◆ **What the exercise asks**
Reproduce, exactly and in full, only the lines below from the one containing "Instruction: Select the" through the one containing "The width and height of the screenshot is (900, 1017).".

◆ **Input**
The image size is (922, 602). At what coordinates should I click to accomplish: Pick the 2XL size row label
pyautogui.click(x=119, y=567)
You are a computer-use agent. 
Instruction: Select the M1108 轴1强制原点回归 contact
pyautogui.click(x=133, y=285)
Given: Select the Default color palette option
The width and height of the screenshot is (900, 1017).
...
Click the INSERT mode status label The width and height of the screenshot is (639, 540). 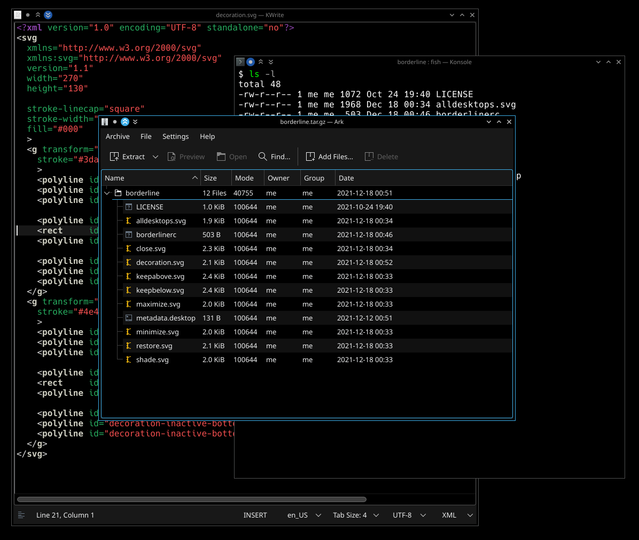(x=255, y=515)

◆ **Answer for the task**
Instruction: Select the M1108 轴1强制原点回归 contact
pyautogui.click(x=133, y=285)
Given: Select the Default color palette option
The width and height of the screenshot is (900, 1017).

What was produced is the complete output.